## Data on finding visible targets
·····

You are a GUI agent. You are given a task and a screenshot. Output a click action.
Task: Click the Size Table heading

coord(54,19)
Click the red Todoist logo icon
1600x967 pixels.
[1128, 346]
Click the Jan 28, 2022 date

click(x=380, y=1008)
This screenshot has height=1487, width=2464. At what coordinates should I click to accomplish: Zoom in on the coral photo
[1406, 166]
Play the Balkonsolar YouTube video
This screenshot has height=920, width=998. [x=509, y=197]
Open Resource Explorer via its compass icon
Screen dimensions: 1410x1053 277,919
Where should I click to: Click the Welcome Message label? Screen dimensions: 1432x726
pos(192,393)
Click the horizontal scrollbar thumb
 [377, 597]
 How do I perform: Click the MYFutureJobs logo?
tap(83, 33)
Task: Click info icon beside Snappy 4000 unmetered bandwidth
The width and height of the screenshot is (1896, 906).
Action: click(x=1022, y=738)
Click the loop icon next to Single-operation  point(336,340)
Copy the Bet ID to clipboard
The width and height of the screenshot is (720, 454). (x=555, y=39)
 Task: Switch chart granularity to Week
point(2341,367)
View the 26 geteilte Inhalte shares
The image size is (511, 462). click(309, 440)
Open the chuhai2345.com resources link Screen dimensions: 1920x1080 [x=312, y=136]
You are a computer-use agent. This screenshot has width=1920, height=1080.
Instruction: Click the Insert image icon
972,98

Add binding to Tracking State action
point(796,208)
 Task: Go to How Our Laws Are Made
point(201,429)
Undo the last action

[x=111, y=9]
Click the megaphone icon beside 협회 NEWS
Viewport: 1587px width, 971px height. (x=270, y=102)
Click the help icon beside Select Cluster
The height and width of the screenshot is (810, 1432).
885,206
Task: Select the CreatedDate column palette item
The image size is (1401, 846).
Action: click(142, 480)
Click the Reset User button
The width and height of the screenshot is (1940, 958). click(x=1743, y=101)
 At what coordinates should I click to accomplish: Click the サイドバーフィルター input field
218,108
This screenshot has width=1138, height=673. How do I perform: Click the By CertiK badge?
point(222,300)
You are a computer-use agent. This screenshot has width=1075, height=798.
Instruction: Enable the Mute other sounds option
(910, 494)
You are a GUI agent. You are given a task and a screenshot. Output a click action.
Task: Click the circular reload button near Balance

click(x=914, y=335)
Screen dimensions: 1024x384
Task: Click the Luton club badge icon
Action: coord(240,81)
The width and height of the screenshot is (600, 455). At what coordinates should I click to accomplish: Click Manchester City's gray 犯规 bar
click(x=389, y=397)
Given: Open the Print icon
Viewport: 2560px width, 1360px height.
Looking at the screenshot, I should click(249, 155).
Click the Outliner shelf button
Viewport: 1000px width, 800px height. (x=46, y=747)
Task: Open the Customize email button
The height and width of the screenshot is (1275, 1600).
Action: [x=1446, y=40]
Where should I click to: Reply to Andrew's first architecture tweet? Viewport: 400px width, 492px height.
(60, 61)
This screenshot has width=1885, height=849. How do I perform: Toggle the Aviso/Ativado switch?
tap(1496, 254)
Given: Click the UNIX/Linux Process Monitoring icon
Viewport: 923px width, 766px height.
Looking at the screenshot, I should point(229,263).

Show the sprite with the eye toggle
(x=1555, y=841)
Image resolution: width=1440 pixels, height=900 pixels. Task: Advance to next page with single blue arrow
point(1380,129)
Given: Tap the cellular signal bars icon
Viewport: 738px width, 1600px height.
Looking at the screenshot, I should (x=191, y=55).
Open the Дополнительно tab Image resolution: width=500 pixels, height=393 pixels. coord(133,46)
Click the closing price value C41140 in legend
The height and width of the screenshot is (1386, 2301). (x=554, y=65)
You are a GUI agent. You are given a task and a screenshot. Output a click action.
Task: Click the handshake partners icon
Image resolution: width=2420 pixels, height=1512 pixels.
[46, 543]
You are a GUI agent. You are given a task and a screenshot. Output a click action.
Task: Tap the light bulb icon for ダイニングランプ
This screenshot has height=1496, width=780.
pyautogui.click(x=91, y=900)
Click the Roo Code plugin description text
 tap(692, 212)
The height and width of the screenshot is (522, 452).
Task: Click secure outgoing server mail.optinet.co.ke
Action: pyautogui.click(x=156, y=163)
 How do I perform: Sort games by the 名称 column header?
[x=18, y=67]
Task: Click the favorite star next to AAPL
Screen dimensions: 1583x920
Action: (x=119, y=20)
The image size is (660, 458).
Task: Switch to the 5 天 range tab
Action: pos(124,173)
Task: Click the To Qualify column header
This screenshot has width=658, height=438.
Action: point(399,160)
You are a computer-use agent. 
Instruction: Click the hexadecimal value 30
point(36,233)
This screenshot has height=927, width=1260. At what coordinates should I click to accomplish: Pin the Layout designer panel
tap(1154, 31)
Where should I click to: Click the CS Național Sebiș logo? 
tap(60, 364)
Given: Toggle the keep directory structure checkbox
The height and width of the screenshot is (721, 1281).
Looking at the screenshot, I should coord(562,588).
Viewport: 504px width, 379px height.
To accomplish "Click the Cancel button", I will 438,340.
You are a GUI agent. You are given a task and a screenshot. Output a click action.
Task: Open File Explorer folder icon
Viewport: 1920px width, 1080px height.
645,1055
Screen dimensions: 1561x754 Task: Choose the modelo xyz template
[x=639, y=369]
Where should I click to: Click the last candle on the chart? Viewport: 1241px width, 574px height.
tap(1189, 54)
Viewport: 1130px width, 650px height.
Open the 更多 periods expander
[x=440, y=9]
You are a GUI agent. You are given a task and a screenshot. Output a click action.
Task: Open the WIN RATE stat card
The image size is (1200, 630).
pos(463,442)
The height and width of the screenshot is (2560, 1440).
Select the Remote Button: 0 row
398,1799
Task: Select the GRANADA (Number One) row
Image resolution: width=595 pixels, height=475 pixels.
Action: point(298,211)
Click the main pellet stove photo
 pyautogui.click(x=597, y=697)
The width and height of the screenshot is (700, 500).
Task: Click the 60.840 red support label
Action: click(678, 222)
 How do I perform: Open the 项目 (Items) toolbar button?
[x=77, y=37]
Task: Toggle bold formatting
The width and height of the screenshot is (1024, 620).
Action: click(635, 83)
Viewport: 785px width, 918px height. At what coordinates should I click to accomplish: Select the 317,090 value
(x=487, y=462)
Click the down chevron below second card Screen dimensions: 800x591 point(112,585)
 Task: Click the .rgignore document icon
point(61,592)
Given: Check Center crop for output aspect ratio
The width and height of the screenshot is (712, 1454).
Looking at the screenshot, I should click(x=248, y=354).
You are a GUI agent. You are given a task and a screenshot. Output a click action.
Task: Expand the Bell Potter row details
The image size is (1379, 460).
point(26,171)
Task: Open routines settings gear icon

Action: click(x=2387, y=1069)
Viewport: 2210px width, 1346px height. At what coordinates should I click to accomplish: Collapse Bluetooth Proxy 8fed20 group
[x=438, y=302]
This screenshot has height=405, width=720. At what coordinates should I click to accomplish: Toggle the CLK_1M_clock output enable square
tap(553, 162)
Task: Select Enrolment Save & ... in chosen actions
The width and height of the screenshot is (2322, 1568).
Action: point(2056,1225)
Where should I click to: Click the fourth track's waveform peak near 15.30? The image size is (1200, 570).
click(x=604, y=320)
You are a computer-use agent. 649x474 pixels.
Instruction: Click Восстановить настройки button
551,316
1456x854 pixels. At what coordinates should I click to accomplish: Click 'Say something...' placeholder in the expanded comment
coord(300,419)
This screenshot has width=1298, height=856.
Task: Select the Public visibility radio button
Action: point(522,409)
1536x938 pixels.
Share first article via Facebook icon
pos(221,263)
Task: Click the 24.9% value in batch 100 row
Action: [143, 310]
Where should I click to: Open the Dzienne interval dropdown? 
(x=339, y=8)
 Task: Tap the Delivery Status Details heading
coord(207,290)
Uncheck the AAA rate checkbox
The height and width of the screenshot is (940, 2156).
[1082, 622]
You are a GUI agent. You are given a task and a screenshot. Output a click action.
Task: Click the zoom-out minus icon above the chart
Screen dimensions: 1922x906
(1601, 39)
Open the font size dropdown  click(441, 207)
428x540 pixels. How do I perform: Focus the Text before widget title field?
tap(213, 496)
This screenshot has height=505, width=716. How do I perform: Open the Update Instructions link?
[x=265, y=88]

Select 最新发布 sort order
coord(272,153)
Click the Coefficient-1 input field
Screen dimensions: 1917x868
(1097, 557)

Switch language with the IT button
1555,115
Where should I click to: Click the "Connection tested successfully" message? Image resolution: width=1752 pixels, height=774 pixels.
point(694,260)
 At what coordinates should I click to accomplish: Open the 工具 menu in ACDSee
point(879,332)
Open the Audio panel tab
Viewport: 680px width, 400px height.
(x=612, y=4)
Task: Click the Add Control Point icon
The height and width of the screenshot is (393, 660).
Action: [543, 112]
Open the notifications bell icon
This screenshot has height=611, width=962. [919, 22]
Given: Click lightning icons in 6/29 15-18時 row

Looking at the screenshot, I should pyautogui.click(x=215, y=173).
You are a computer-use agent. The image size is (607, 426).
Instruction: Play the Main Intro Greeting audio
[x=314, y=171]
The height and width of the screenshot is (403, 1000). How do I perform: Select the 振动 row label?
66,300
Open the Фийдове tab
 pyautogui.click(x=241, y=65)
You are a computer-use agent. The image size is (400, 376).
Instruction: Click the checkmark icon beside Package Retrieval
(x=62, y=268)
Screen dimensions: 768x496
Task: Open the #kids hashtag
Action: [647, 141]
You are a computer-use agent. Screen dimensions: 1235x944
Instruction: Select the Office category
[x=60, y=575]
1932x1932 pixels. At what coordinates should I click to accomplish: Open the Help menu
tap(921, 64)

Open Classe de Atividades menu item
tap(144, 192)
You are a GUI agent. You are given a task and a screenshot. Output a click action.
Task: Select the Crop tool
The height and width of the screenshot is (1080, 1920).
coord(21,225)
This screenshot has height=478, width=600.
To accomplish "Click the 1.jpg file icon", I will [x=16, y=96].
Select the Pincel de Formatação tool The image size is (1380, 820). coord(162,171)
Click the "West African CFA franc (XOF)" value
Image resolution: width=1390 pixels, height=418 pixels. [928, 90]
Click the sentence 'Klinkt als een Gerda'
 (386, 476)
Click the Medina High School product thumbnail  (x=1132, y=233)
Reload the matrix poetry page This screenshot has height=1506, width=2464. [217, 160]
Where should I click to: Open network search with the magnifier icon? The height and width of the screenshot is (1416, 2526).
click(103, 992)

·····

## What this task involves
Begin at the line that has "Where should I click to: Click the CS" and stop after the one that has "Looking at the screenshot, I should coord(562,588).". Give those lines again with "checkbox" replaced by "tick box" and everything else unchanged.

## Final answer
Where should I click to: Click the CS Național Sebiș logo? 
tap(60, 364)
Given: Toggle the keep directory structure tick box
The height and width of the screenshot is (721, 1281).
Looking at the screenshot, I should coord(562,588).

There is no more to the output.